世間を冷やかに見つめていた男が出会った最愛の人は、神が男の元に遣わしてくれた天使だから夫となった男はそのことに感謝をしていた。
司の前に用意されていた運命の扉はひとつ。その扉を開けた先にいた女性が彼の人生を変えた。目の前には暗闇だけが広がり色のない世界に生きていた男の前に沢山の色の世界を見せてくれた。孤独なプライドを抱え喜怒哀楽の中で失われていた歓びと楽しみを与えてくれた。声に穏やかさを与え力とは何のためにあるかを教えてくれた。
だから男の人生哲学は、最愛の人と何時までも一緒に過ごすことで、そのためならどんなことでもするし、神や仏に祈りを捧げることも厭わない。
そして男にとって申し分のない人生とは妻と子供たちと幸せに暮らすこと。つまり男にとって一番大切なのは家族の存在だ。そして愛してるという言葉が素直に言え、素敵なことが素敵だと素直に言えるようになった男は、最高の夫と呼ばれることが嬉しかった。
人は年を取れば、やがて来るべき時を待つようになる。
そして祈りの場である静寂に包まれた教会は、多くの思いが溢れている場所だが、ここに集まる人間はその思いをひとりの男に向けていた。

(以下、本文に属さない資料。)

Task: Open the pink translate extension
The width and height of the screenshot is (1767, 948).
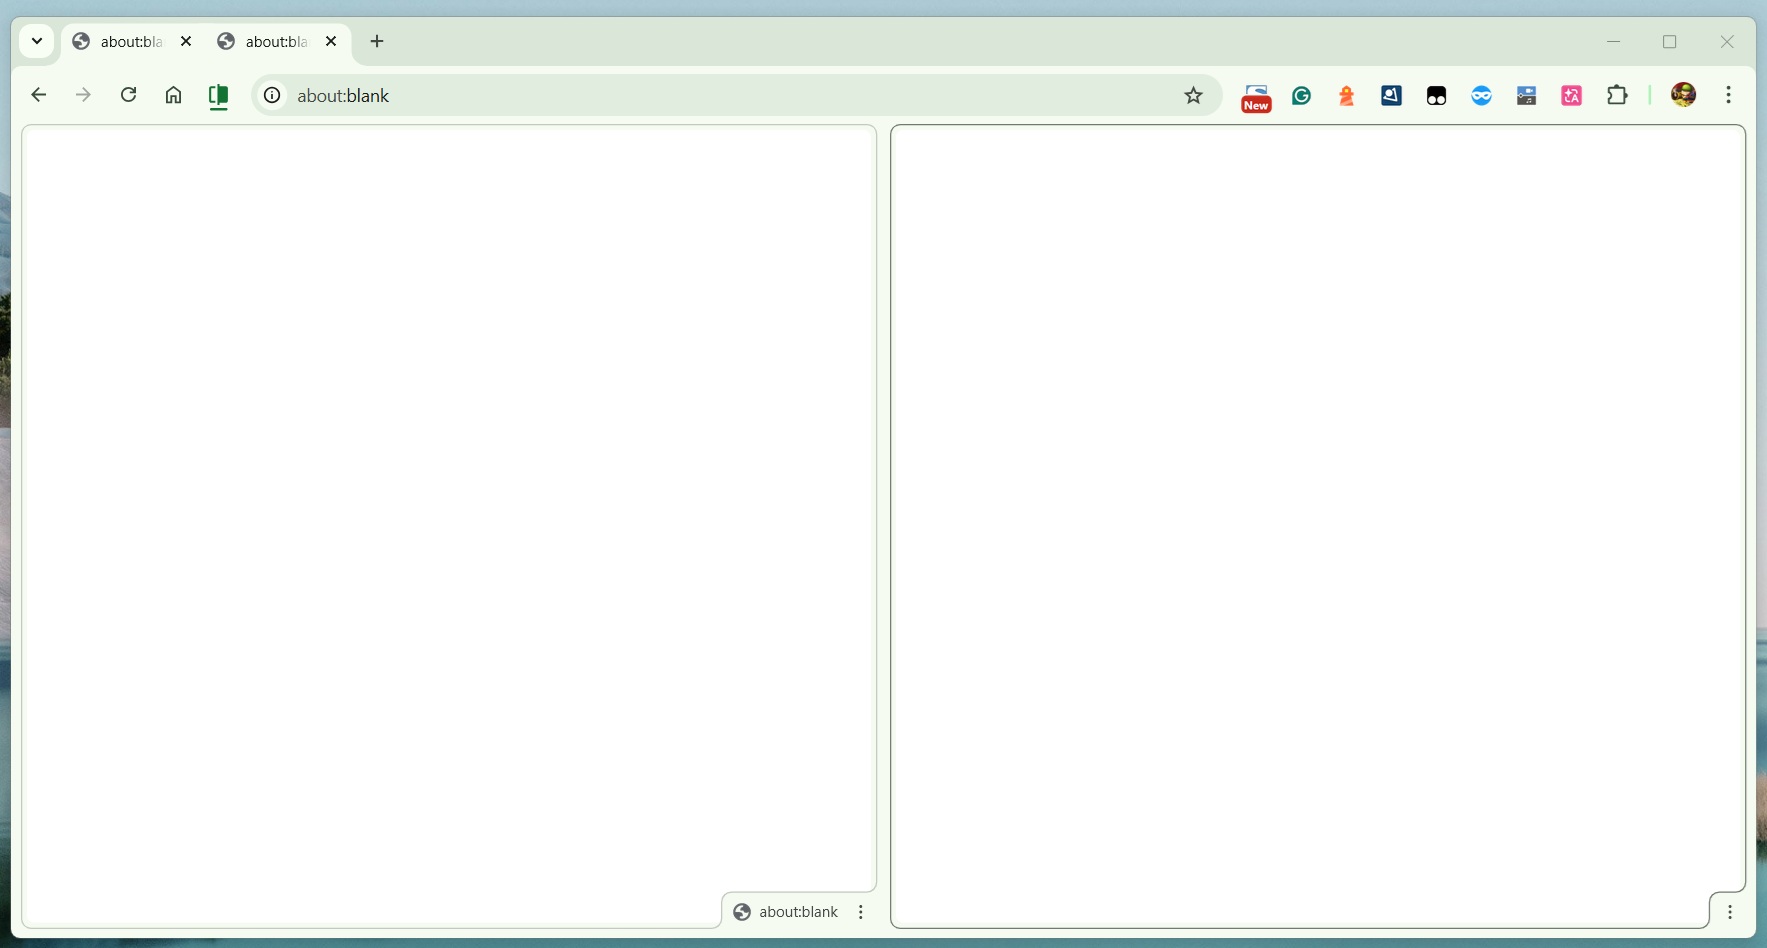Action: [x=1571, y=96]
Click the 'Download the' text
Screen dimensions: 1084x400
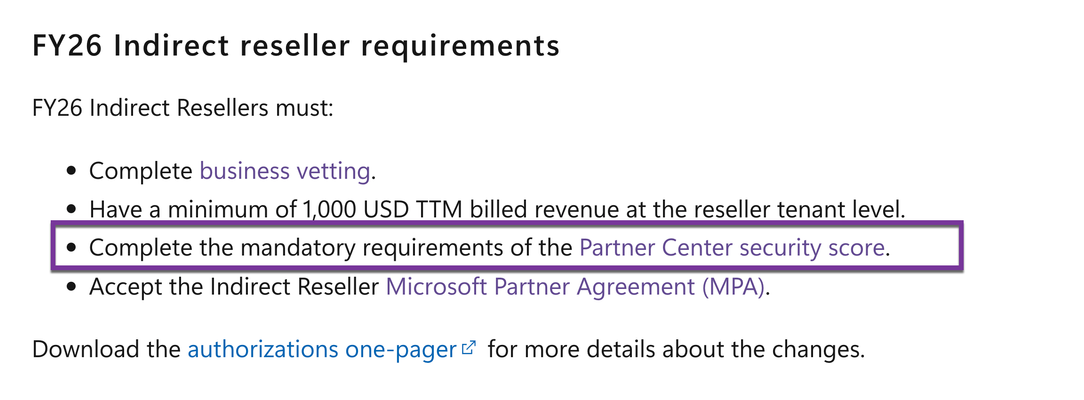click(106, 349)
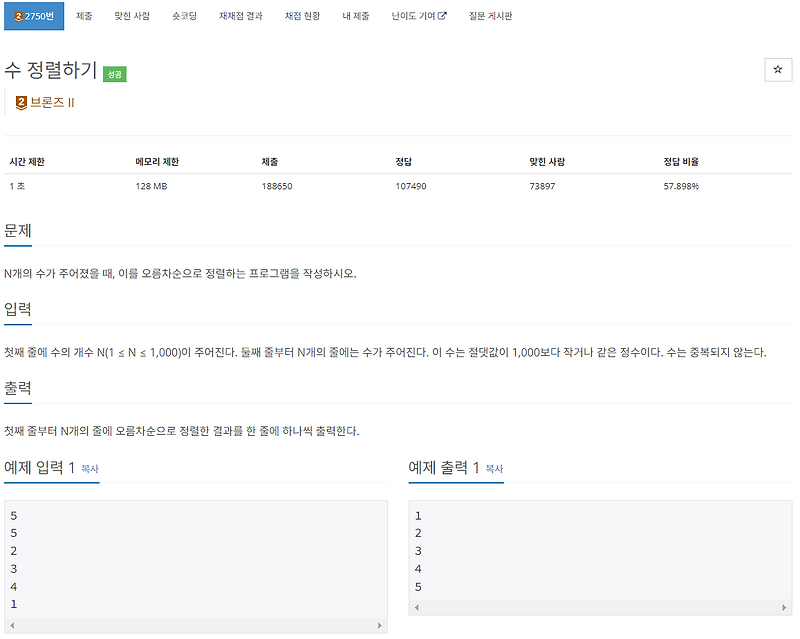Click inside the example output code box
This screenshot has height=639, width=800.
600,551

司もその中の人間のひとりだが、クリスマスにしかここに現れない男にこの場所の主は何を思うのか。だがそんなことを思う男の手をそっと握る手があった。
司もその手を同じ強さで握り返したが、この手を離さないと誓ったこの場所で、こうして再び手を取ることが出来るのは、やはりこの場所の主のおかげだ。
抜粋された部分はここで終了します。